## Your assignment
Within the entries below, find the portion that opens with the line containing "Where should I click to: Open 株式会社フーテン's" and closes with the line containing "Select the Son". Retype that portion exactly and only.

## Data to use
━━━
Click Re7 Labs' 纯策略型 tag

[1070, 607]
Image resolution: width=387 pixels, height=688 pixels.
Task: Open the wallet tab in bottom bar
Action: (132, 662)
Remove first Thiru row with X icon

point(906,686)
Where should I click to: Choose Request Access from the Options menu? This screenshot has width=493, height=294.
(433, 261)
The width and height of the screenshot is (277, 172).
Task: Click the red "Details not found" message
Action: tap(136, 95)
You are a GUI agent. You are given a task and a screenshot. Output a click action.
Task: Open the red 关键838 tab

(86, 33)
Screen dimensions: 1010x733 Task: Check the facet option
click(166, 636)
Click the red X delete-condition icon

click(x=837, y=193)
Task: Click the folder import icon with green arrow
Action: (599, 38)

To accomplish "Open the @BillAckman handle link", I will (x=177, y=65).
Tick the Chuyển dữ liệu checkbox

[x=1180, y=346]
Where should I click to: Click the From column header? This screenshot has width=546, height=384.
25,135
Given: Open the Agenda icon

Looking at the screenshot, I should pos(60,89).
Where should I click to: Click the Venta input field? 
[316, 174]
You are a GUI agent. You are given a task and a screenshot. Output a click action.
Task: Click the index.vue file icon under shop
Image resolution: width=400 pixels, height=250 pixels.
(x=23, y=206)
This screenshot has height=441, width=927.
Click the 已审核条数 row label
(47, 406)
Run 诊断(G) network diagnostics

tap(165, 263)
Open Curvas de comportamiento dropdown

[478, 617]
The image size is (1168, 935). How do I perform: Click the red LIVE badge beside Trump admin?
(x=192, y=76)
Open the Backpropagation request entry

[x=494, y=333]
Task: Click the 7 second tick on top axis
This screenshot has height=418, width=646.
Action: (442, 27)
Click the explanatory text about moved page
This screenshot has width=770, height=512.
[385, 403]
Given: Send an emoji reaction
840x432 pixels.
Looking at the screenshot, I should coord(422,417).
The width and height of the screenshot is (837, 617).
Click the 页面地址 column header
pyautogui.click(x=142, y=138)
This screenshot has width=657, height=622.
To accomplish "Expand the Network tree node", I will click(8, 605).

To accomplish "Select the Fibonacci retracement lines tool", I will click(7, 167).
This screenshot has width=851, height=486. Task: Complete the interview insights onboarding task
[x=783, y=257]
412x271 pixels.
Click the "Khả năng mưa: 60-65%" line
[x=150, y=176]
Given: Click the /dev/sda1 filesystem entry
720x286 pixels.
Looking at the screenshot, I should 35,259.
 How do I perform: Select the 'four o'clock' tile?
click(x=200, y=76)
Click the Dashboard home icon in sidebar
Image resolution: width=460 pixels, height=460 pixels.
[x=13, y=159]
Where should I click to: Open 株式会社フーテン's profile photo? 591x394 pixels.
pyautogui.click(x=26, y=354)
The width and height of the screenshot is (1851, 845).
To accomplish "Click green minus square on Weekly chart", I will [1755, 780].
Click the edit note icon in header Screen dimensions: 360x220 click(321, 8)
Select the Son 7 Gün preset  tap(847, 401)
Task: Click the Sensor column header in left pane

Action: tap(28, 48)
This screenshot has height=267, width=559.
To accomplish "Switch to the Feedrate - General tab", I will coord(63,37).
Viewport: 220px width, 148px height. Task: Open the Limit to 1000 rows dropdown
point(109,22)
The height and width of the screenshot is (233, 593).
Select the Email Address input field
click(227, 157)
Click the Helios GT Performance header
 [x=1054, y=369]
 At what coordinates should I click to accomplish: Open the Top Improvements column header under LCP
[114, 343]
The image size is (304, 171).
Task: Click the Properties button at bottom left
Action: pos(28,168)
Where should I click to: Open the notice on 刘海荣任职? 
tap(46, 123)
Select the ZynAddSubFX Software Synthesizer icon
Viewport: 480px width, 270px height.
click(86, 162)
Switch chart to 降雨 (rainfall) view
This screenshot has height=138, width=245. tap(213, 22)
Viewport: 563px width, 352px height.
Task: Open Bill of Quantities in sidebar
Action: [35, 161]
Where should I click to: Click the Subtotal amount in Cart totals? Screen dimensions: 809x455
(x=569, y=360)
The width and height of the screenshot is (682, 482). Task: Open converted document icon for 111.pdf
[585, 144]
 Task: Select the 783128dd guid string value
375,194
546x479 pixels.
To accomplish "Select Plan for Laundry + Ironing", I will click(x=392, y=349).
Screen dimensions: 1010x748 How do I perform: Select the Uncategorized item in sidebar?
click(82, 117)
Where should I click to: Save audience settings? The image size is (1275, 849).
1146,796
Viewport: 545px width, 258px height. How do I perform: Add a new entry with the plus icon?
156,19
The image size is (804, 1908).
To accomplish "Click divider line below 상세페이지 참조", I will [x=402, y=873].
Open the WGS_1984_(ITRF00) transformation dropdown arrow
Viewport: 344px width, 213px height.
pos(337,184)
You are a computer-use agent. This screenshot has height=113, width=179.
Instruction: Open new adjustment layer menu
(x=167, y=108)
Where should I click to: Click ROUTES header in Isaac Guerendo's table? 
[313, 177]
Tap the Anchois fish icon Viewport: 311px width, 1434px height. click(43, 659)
━━━
## Answer to this problem
Where should I click to: Open 株式会社フーテン's profile photo? 591x394 pixels.
pyautogui.click(x=26, y=354)
The width and height of the screenshot is (1851, 845).
To accomplish "Click green minus square on Weekly chart", I will [1755, 780].
Click the edit note icon in header Screen dimensions: 360x220 click(321, 8)
Select the Son 7 Gün preset  tap(847, 401)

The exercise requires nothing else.